The World Health Organization said in a report last year that between 147 and 251 out of 1 million people are estimated to die from passive smoking worldwide. Japan’s National Cancer Center meanwhile estimates that between 1,000 and 2,000 people in Japan die each year from lung cancer as a result of passive smoking.

Since August, Yamaoka has sent e-mail to air cleaner manufacturers, demanding they inform consumers that their products do nothing for the majority of the problem chemicals in tobacco smoke.

In response, JEMA in October added to its list of standards for household-use air cleaners the phrase that they “cannot remove some gaseous chemicals in tobacco smoke, including carbon monoxide.”

Since then, member firms have begun explaining that their products cannot remove hazardous chemicals in tobacco smoke.

Midori Anzen Co., the largest manufacturer of air purifiers for buildings and other public spaces, changed the name of its products from “air cleaner” to “particle remover” earlier this year.

“Although their name may give consumers the impression that these devices can fully purify air, an air cleaner’s prime function is to remove dust, large particles, such as pollen, and some odor,” a JEMA official said.

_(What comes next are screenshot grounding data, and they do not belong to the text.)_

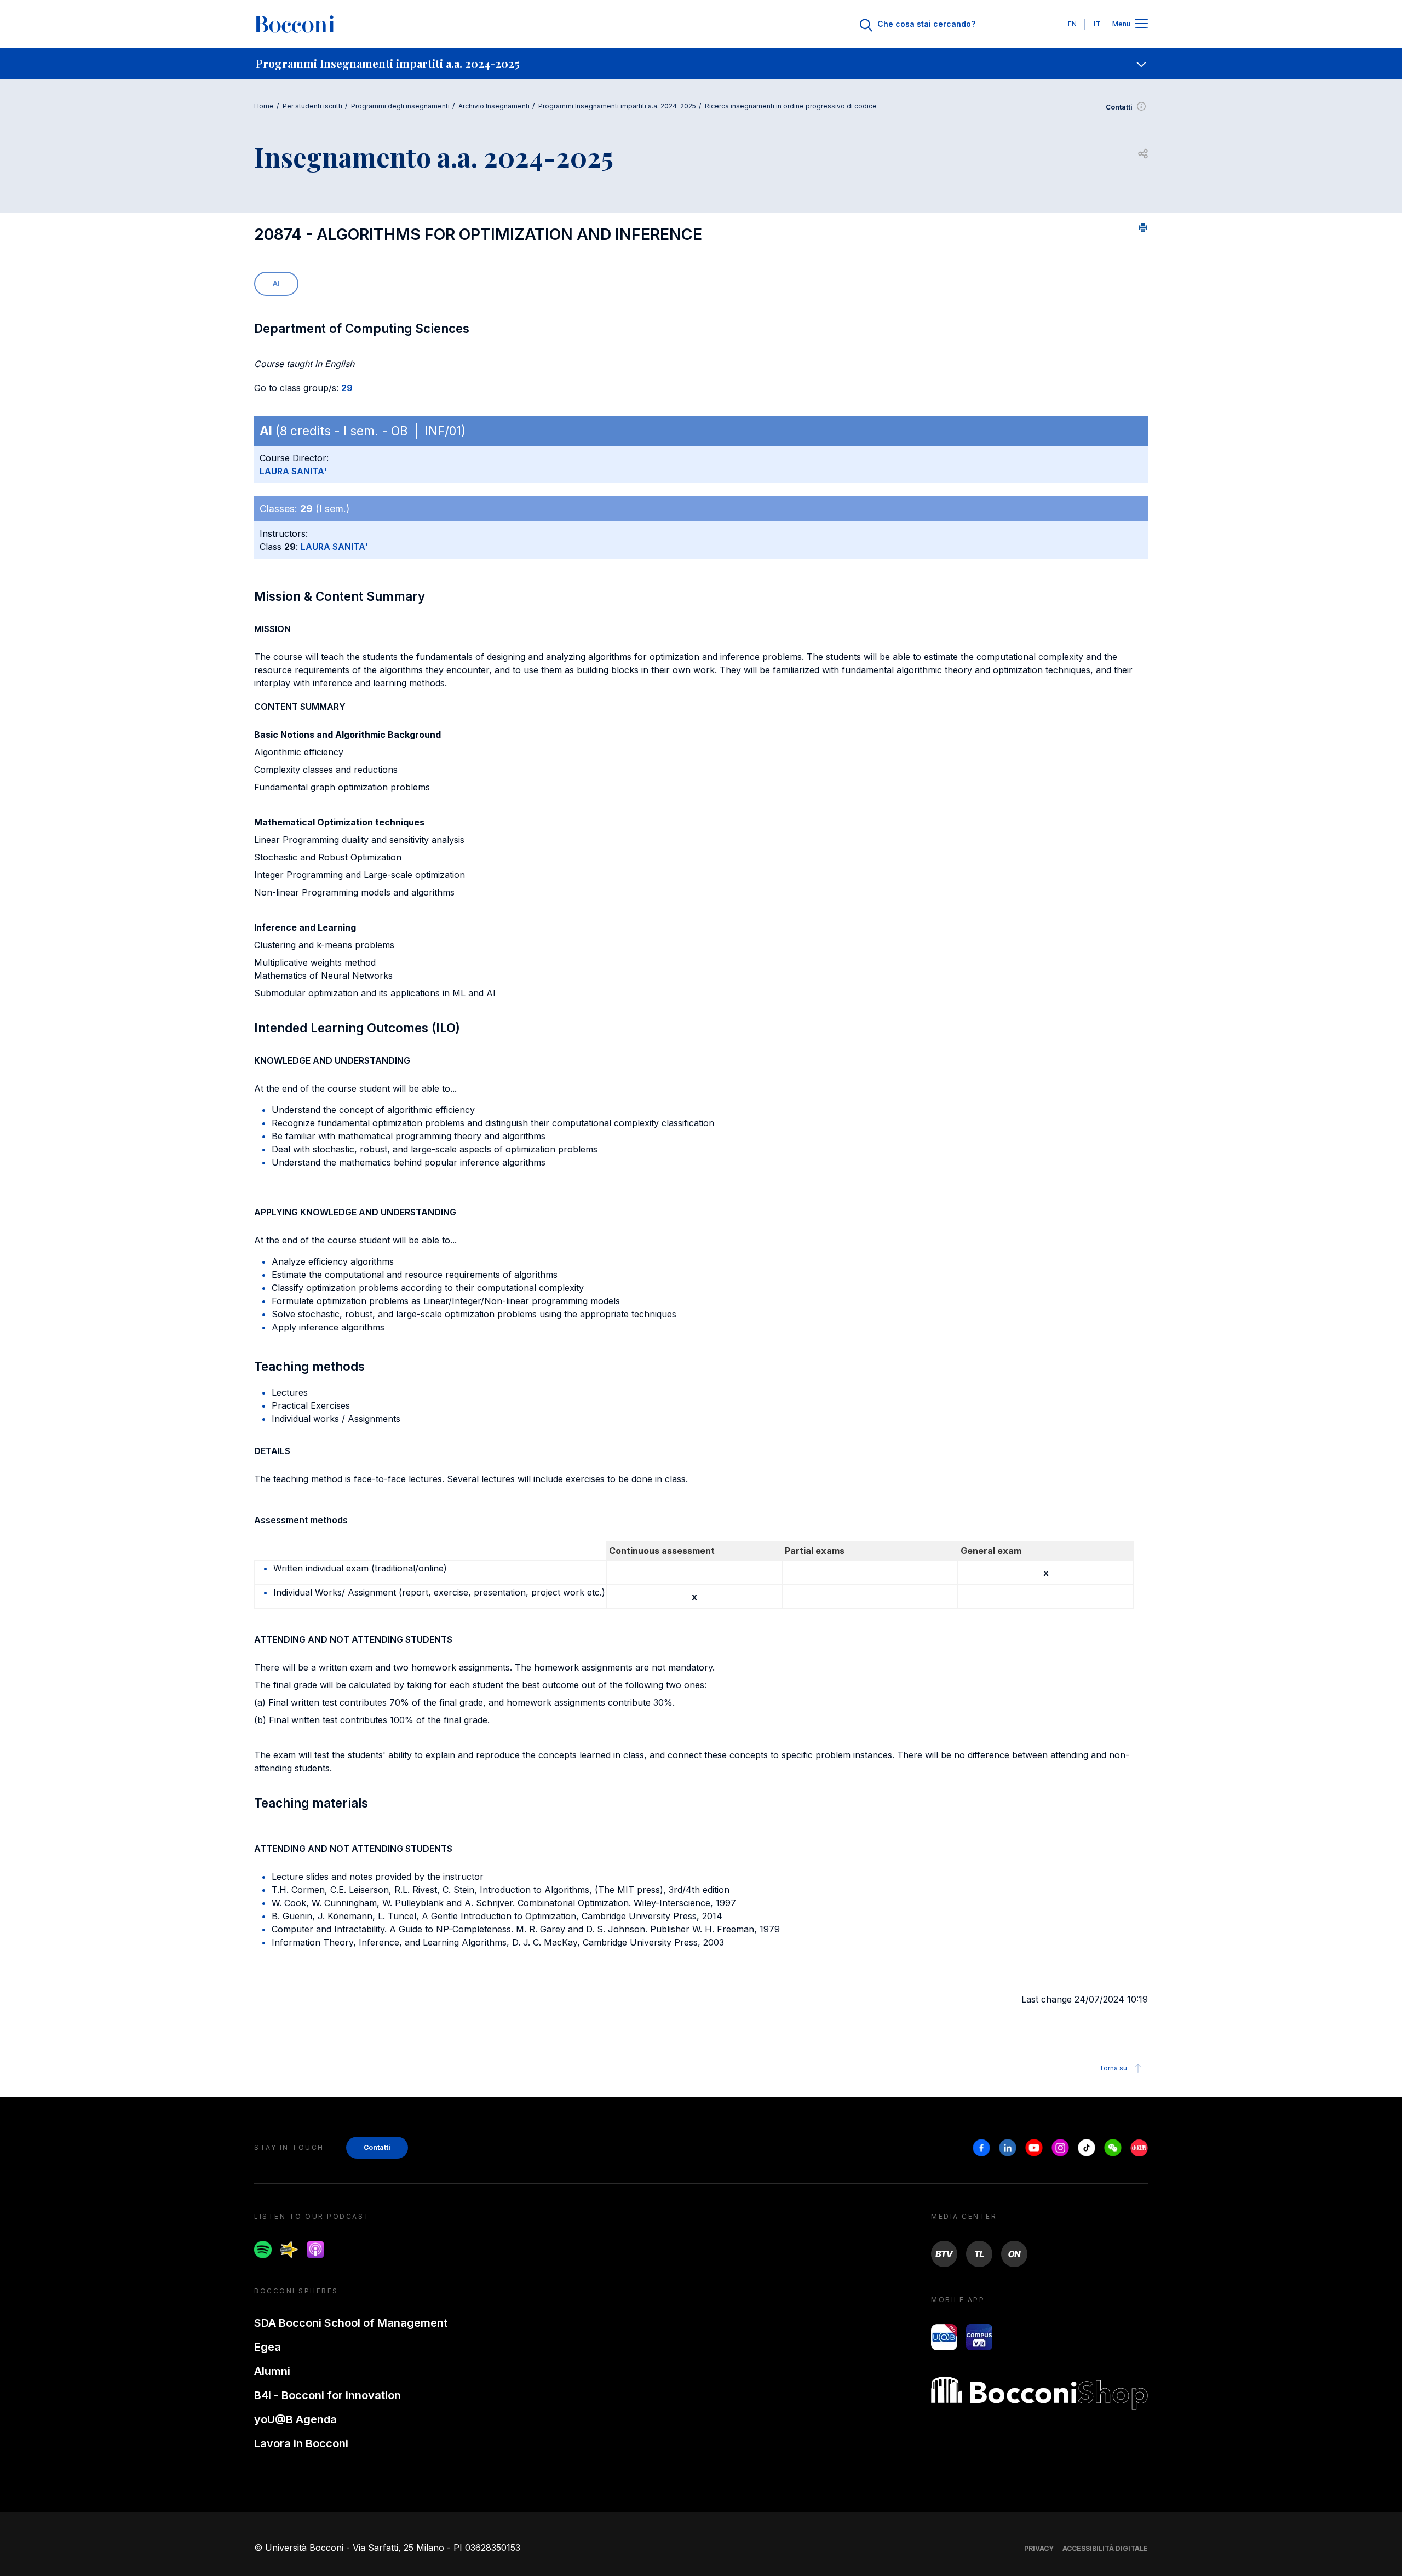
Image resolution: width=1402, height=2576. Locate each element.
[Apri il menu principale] (1141, 24)
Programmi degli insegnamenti (400, 106)
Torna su (1113, 2068)
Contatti (1119, 107)
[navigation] (701, 63)
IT (1097, 24)
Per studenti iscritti (312, 106)
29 (347, 387)
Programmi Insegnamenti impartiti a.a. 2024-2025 (617, 106)
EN (1072, 24)
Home (264, 106)
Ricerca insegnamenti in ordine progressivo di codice (791, 106)
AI (276, 283)
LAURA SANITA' (293, 471)
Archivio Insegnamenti (494, 106)
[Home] (294, 24)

“If we have given the impression that they are the ultimate machine to remove the harmful chemicals in tobacco smoke, we simply have to apologize and make efforts to help consumers learn the products’ limitations,” he added.

Amid mounting public awareness over the dangers of passive smoking, the Health, Labor and Welfare Ministry is expected to release guidelines early this month to assess the validity of efforts to prevent such ills.

The guidelines will say that air purifiers cannot remove gaseous chemicals in tobacco smoke, said Iwao Uchiyama, a professor of environmental engineering at Kyoto University who headed the group of scientists who compiled the guidelines.

“Given the limitation of air cleaners, the only way to purify air that has been dirtied by tobacco smoke is to ventilate,” Uchiyama said. “But the best and cheapest way is to make smokers go outside to smoke.”